The clock must transition, from low to high, and repeat, in a regular pattern.
It is these transitions which drive changes in the logic, not the high level. No transitions = no logic change. So without transitions, it will stop working.
This includes "extra high" voltage (it will likely be damaged.)
If only static elements are involved, then operation will appear to completely "freeze" during the entire duration of the clock removal. Restart the clock, and it will pickup exactly where it left off (like no time had passed whatsoever.)
If dynamic elements are involved (likely today, such as watchdog timers, interrupt-on-change, DRAM memory refresh, etc.) then something will likely be missed or corrupted during a long clock pause.
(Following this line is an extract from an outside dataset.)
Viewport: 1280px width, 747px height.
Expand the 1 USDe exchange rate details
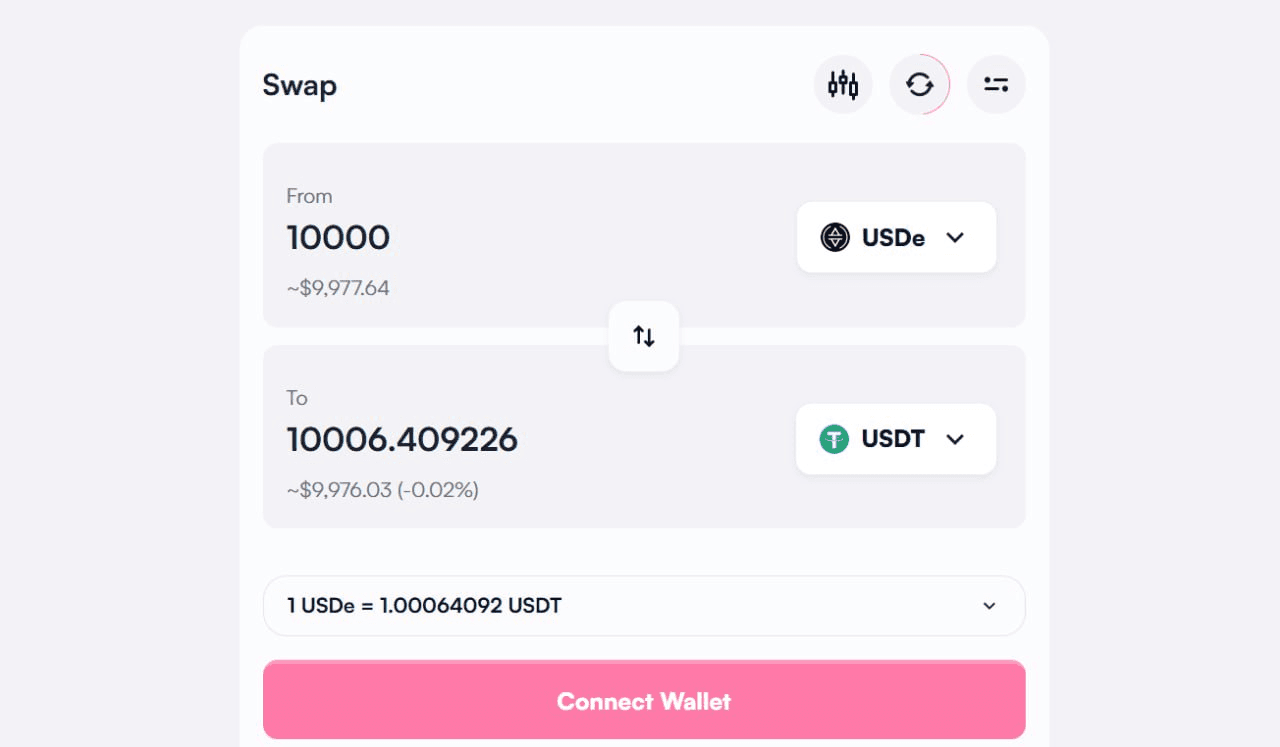(x=644, y=605)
In the case of DRAM loss, the currently running code will now be garbage, so the processor will fault in short order from trying to run garbage code.
It is the transitions of the clock which signal to the processor to "do the next step." The low-high transition or edge (legacy), and also the high-low edge (modern) now both do something.
On today's modern processors, multiple cores with multiple threads means that each clock cycle is doing hundreds, even thousands of things in parallel on each clock edge.
Clock edges must be used, because they are sequential, and these edges must be separated by some amount of time, to allow the "step" to fully propagate or complete before the next is started. "Overclocking" is increasing the clock rate higher than the normal value. The typical clock rate includes a safety margin, so it is usually possible to increase this somewhat. Increasing it causes the processor to work harder, so commonly needs a slight boost in voltage to keep operating. But increasing the clock rate too much will eventually violate these step timings, especially over all possible temperature ranges.